The security implications came up repeatedly. Promethean Chief Product Officer Lance Solomon was blunt when asked about primary challenges in 2026:
“I think the biggest is security, quite frankly.”
For buyers, this means treating AI features as part of risk assessment, with questions about data handling, update schedules, and how governance operates when systems act autonomously.
Simplicity and Consistency: The Large Room Problem
One of the most concrete themes at ISE 2026 was where deployment challenges are moving: to larger, more complex rooms. Logitech’s Nathan Coutinho identified the shift: “I think simplicity, consistency, and this wasn’t an issue a couple years ago. It’s more of an issue now, because there’s 1000s of conference rooms.”
Coutinho and colleague Neil Fluester argued that huddle and medium rooms are largely solved problems. The challenge now is larger rooms: featuring higher stakes, more complex setups, and more frequent experience failures. “I think the show this year, there’s two parts,” Fluester said. “It’s iterative and innovation.”
The requirement isn’t better cameras or more microphones. It’s consistency: join experiences that work every time, rooms that don’t need local expertise or instruction cards. Coutinho put it plainly:
“You don’t want to be a human being walking into a massive conference room and, oh, look, there’s 15 cameras.
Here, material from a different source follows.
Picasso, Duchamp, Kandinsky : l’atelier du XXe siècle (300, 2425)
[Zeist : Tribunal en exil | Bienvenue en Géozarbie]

This looks like a science experiment, right?”
For organisations deploying hundreds or thousands of rooms, the priority is repeatability and manageability over showcase specifications. Standardisation and operational tooling matter more than novelty, especially for global rollouts where consistency determines whether the deployment succeeds or generates endless support tickets.
Education: Production Workflows and Security Pressures
Education technology at ISE 2026 centred on two operational shifts. First, higher education content cycles are compressing. AVIXA’s Pam Taggart described institutions capturing sessions, generating transcripts and summaries, then redistributing content in multiple formats—quickly. Classrooms and lecture halls are becoming production environments where workflow matters as much as hardware.
Second, accessibility is moving from accommodations workflows to designed-in approaches. Johns Hopkins University’s Erin Maher Moran emphasised making accessibility purposeful and less conspicuous, requiring collaboration across networking, facilities, infrastructure, and AV/IT teams. She stressed standardisation for scale but warned against standards too rigid to evolve with teaching methods. She explained:
“You can’t put different things in every single room, and then expect that we’re going to be able to support that easily. So it really is about trying to stick to a standard, but not so rigid that it can’t evolve and change with the needs of of the faculty and classes.”
What Changed at ISE 2026
The shift at this year’s show was subtle but significant. The buyers getting airtime—integrators, enterprise IT teams, and education leaders—are asking different questions. Not “what’s the latest feature?” but “how does this scale?”
Three developments look likely before ISE 2027. Interoperability will become a standard procurement requirement—vendors without credible cross-platform stories will face harder questions. Large-room standardisation will accelerate as vendors expand into complex spaces where adoption decisions get made. And AI governance will move from theory to implementation, with vendors building governance capabilities into platforms rather than treating it as separate.
ISE 2026 had its share of marketing language, but beyond the announcements, the conversations were about operational capacity, security posture, and whether solutions will still make sense in five years. For vendors, that means proving repeatability, not just innovation. For buyers, the questions that matter aren’t about specifications. They’re about what happens after the installation team leaves.